The data
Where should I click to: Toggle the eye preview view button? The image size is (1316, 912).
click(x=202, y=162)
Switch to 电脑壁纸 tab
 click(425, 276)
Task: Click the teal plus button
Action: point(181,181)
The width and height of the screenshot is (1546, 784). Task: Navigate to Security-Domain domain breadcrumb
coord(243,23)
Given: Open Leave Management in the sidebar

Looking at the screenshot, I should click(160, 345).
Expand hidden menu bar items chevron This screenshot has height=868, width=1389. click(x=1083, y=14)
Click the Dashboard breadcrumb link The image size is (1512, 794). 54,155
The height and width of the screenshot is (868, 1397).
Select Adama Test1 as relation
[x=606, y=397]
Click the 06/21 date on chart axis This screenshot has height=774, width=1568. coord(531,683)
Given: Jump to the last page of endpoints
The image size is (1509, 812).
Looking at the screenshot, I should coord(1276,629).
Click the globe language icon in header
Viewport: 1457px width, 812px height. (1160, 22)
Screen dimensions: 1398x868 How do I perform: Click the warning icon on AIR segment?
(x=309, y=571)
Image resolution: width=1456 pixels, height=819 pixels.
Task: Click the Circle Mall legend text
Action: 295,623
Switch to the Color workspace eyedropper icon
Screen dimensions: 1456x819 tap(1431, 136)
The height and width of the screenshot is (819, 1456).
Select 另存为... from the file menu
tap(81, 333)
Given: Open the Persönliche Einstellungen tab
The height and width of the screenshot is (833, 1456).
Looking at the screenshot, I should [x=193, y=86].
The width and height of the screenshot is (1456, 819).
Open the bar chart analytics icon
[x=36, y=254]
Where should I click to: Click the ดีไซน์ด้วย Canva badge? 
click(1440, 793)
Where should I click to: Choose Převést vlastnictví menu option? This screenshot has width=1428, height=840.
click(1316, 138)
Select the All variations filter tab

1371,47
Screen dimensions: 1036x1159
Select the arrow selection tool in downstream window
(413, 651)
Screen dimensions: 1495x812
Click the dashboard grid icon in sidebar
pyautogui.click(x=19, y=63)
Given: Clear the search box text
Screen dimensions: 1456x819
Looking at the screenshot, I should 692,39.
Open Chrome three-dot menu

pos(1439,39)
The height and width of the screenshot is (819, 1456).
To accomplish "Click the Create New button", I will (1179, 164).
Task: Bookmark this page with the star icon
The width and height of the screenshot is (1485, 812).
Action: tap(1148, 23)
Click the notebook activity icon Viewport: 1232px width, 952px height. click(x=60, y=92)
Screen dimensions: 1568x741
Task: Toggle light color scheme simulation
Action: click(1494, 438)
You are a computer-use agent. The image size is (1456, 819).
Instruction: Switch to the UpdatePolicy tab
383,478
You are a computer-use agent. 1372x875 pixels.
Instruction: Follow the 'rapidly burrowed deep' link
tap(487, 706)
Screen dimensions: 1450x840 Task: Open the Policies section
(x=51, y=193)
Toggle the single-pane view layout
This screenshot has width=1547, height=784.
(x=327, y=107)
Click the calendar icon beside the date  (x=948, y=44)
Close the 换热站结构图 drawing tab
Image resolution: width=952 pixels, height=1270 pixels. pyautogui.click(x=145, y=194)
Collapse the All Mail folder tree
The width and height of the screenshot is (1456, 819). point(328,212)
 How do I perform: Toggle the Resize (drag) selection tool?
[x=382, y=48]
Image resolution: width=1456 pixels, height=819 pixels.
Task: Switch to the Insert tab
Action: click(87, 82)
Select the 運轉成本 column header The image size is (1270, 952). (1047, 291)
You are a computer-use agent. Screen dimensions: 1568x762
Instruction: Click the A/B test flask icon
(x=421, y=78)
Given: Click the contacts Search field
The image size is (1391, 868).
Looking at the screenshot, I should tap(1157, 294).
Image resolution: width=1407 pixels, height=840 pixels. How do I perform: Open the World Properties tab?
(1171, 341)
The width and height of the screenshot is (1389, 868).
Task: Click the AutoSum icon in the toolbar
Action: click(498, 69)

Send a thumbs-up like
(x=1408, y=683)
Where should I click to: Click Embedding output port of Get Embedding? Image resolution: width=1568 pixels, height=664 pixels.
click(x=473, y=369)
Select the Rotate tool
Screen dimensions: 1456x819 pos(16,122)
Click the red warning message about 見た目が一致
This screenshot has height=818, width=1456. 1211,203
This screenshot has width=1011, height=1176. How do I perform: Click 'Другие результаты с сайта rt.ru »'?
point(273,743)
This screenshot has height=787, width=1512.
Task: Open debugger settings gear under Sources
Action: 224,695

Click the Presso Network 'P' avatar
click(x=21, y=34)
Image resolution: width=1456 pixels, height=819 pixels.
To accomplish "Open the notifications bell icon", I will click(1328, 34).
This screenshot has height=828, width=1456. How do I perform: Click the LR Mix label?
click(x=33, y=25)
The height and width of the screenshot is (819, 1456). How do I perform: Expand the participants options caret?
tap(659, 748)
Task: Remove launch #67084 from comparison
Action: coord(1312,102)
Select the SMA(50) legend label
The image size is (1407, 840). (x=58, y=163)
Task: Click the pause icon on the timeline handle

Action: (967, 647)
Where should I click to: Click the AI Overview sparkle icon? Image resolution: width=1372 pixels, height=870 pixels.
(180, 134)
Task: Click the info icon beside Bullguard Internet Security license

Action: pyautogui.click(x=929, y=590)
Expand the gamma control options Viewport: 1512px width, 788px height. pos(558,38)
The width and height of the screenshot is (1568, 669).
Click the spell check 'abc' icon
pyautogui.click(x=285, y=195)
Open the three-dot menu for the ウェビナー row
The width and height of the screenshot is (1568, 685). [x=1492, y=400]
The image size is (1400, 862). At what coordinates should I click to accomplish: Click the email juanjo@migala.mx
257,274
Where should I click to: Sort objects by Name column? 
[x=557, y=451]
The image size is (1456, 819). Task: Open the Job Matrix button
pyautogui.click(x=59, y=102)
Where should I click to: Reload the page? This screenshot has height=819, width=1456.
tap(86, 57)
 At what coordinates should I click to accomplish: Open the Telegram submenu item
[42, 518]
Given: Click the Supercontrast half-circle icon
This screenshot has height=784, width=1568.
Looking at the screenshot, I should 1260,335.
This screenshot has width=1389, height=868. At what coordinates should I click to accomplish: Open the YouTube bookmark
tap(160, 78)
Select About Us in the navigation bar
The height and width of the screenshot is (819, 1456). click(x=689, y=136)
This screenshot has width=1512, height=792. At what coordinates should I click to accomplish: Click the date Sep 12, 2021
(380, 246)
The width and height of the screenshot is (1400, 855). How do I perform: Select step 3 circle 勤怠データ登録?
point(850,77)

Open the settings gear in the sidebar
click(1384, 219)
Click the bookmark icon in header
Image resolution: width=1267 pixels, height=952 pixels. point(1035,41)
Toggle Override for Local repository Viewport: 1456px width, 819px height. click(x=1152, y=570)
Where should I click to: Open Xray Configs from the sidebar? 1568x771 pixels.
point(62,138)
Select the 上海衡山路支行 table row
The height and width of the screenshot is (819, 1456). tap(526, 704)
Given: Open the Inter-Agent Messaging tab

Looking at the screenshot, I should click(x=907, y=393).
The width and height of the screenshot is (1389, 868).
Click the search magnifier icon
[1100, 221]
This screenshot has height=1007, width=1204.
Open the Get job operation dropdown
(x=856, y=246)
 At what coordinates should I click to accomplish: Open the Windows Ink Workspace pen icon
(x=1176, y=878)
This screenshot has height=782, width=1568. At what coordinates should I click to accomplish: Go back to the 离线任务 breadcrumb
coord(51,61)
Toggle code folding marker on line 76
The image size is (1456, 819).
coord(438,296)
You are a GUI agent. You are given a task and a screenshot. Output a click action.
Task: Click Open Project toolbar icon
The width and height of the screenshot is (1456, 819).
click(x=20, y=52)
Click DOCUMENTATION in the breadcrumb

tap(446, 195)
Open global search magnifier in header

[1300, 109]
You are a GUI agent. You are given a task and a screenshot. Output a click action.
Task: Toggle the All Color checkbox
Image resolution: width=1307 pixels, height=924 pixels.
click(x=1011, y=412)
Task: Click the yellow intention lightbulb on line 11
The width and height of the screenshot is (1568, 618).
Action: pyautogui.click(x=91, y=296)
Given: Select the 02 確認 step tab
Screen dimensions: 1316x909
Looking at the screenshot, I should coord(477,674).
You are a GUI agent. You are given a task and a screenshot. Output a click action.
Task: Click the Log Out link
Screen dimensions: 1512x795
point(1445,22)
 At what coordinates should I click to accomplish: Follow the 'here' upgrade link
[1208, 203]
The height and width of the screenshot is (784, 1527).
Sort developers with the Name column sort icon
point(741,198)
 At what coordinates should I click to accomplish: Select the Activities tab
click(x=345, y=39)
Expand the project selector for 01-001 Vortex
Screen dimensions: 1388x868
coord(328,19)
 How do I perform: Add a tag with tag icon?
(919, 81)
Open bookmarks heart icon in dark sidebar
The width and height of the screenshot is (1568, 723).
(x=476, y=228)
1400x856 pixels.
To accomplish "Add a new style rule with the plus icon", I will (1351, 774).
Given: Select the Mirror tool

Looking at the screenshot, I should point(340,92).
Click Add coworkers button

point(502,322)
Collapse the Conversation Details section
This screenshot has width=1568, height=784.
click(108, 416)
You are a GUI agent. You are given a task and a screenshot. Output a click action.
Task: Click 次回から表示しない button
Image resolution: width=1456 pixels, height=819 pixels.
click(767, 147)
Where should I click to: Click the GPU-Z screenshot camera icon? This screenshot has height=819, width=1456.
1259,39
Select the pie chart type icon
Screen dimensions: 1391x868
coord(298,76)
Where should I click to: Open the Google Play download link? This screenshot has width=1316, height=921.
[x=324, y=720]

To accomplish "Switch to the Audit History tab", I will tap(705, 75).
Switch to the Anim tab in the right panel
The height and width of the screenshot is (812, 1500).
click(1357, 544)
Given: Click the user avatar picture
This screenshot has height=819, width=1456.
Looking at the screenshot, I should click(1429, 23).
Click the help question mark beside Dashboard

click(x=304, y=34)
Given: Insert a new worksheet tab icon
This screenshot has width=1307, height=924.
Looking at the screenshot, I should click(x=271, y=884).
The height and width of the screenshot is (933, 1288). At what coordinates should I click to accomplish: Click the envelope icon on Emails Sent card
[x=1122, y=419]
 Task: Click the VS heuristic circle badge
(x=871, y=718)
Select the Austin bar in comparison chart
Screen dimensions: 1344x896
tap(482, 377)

Directions for this task
Look through the listing above and count the lines where the string "computer" appears. Report the number only.

Answer to this problem
3